───── TEXTO ─────
A submissão total aos padrões impostos pela máquina internacional da moda pode levar a pessoa à alienação do próprio corpo, à imposição de sacrifícios e prejuízos à própria saúde. Por exemplo, no Brasil do século 19, nossas tataravós não hesitavam, no clima tropical do Rio de Janeiro e mesmo nas capitais provincianas do norte do país, em seguir o dernier cri da moda parisiense, adotando vestes pesadas, fechadas, botinhas de couro que lhes subiam pelas canelas, chapéus, numerosas saias íntimas e espartilhos que causavam até desmaios.

Deixando teorias e debates filosóficos de lado, passemos ao exame de alguns poucos aspectos do fenômeno moda de hoje, no seu “como” – o processo tecnológico, tal como se desenvolve, com o enriquecimento de recursos usados com liberdade e imaginação criadora. Massimo Baldini, no livro A Invenção da Moda (Editora 70, Portugal, 2006), parte de uma observação do antropólogo Ted Polhemus para dizer que “somos a única criatura que muda intencionalmente seu aspecto”. Ele faz um elenco dos dez principais fatores que criaram “a atmosfera vagamente anárquica da moda da atualidade e dos seus ritmos frenéticos”: 1) a Revolução Francesa e a abolição das leis suntuárias; 2) a revolução têxtil; 3) a afirmação da burguesia; 4) a invenção da máquina de costura; 5) o aparecimento das revistas de moda; 6) a criação de lojas de departamentos, em meados do século 19; 7) a ascensão social dos cabeleireiros – o primeiro foi Le Gros, em meados do século 18; 8) a invenção da alta-costura por Charles Frederick Worth, em 1857; 9) a paixão das mulheres pelo vestuário – elas assumem a liderança em dois momentos históricos, a Revolução Francesa e a Primeira Guerra Mundial; 10) a revolução do prêt-à-porter, em 1957.

A criação do “pronto para ser usado” (prêt-à-porter) é geralmente definida como uma conquista democrática – antes dele o domínio da alta-costura concentrava-se em Paris e nos grandes modistas, para as mulheres, e nas grandes alfaiatarias de Londres, para os homens. Com o poder da indústria americana, em meados do século 20, a reprodução de modelos desse estilo desencadeou-se não apenas nos Estados Unidos, mas no resto do mundo. No entanto, estamos ainda muito longe de uma utópica “democracia” do vestuário e do modo de vida – e certamente exagera Lipovetsky na sua exaltação da liberdade e dos valores individuais da moda.
─────
(ATIVIDADES)
1. Indique se cada afirmação está de acordo com o texto sobre moda. Responda sim ou não e cite as palavras decisivas do texto.
(a) A alta-costura foi inventada por Charles Frederick Worth em 1857.
(b) A revolução do prêt-à-porter ocorreu em 1857.
(c) Antes do prêt-à-porter, as grandes alfaiatarias de Londres dominavam o vestuário masculino.
2. Coloque numa lista JSON de strings o trecho das linhas que vai do início delas até a linha que contém "will [1217, 162].", com uma string para cada linha e sem as linhas em branco.
As linhas não têm relação alguma com o texto sobre moda.
───── MATERIAL FORNECIDO ─────
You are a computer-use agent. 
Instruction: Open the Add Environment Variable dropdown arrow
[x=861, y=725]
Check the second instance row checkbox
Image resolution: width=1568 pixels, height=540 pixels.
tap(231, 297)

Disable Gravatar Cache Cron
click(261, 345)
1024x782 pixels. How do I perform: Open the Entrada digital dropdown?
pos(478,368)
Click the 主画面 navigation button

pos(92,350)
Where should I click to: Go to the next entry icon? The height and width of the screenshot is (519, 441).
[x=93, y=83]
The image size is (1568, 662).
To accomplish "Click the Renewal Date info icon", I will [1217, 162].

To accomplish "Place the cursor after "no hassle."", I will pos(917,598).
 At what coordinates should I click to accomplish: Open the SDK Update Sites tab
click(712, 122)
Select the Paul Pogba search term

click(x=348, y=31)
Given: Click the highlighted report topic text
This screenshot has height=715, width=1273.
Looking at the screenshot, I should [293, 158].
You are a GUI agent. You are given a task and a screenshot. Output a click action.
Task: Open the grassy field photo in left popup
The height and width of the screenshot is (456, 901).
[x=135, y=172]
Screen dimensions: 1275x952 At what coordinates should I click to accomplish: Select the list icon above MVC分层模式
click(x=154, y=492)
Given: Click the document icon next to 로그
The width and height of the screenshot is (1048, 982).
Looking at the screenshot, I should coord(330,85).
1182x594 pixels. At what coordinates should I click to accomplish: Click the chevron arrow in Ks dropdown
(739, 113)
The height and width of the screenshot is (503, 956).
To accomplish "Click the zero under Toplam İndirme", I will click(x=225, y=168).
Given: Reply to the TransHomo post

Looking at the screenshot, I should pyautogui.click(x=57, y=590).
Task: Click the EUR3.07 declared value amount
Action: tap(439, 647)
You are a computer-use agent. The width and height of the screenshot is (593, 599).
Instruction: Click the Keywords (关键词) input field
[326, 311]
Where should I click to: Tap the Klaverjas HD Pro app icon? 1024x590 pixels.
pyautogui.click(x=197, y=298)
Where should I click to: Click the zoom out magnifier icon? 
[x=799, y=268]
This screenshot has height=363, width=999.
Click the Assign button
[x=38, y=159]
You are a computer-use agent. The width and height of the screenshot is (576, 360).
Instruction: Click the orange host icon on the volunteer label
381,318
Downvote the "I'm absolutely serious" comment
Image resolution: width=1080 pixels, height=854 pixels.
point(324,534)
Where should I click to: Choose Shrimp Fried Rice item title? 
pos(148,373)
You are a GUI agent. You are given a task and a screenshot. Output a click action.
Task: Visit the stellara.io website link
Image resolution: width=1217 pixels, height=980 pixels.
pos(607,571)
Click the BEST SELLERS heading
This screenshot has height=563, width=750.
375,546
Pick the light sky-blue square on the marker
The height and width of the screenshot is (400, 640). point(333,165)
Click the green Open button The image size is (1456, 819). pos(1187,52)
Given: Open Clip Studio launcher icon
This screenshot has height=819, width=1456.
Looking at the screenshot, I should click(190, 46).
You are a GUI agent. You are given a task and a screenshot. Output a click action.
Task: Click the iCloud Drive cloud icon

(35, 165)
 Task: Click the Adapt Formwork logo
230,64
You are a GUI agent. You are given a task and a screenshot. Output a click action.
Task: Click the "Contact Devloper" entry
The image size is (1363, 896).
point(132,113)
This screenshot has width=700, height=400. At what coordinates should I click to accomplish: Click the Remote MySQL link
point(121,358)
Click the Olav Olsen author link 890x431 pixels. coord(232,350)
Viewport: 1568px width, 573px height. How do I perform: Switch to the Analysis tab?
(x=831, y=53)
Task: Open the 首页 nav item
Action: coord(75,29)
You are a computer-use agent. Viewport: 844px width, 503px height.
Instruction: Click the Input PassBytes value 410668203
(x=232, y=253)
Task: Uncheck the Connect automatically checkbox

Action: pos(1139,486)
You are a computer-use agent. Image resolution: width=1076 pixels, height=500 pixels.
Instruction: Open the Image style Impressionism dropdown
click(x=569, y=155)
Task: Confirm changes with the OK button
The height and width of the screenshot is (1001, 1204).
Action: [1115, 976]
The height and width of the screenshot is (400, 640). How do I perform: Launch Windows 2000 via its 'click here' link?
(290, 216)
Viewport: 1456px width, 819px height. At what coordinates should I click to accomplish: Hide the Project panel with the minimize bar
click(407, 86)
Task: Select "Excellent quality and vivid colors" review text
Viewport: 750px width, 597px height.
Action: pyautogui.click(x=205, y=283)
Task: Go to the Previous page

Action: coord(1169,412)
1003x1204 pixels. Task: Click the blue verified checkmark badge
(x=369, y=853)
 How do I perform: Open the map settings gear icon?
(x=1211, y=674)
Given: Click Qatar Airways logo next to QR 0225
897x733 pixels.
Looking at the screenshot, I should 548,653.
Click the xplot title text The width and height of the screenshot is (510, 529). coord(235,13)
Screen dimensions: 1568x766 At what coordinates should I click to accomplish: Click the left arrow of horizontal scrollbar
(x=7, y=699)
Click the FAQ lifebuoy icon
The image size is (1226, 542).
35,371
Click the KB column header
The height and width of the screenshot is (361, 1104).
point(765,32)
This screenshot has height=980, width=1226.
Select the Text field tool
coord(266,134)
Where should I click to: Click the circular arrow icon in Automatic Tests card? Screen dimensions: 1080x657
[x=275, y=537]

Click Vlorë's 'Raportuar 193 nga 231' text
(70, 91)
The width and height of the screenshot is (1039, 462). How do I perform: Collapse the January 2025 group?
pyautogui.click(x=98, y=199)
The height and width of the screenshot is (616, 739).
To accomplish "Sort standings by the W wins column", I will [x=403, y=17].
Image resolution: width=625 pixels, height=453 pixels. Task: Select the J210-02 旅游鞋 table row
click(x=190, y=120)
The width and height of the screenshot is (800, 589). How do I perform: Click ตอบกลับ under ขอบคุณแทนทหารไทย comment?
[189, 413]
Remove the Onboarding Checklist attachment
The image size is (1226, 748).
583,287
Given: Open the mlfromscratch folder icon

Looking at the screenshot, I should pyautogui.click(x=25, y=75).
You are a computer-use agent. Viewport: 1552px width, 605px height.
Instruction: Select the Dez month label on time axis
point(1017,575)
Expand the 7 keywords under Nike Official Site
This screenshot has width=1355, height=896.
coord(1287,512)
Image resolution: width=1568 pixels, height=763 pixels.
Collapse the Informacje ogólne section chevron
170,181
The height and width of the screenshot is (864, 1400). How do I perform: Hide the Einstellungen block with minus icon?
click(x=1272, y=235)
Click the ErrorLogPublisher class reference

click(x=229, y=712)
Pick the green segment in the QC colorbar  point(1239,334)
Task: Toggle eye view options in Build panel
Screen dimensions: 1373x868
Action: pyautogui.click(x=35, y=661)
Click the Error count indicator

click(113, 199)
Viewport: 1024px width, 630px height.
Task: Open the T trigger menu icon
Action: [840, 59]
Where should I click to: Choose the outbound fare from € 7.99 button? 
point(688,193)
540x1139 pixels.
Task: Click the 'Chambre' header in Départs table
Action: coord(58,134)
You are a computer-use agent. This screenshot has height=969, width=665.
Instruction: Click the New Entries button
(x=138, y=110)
─────
(RESPOSTAS POR ATIVIDADE)
1.
(a) Sim: "a invenção da alta-costura por Charles Frederick Worth, em 1857".
(b) Não: "a revolução do prêt-à-porter, em 1957".
(c) Sim: "e nas grandes alfaiatarias de Londres, para os homens".

2.
[
  "You are a computer-use agent. ",
  "Instruction: Open the Add Environment Variable dropdown arrow",
  "[x=861, y=725]",
  "Check the second instance row checkbox",
  "Image resolution: width=1568 pixels, height=540 pixels.",
  "tap(231, 297)",
  "Disable Gravatar Cache Cron",
  "click(261, 345)",
  "1024x782 pixels. How do I perform: Open the Entrada digital dropdown?",
  "pos(478,368)",
  "Click the 主画面 navigation button",
  "pos(92,350)",
  "Where should I click to: Go to the next entry icon? The height and width of the screenshot is (519, 441).",
  "[x=93, y=83]",
  "The image size is (1568, 662).",
  "To accomplish \"Click the Renewal Date info icon\", I will [1217, 162]."
]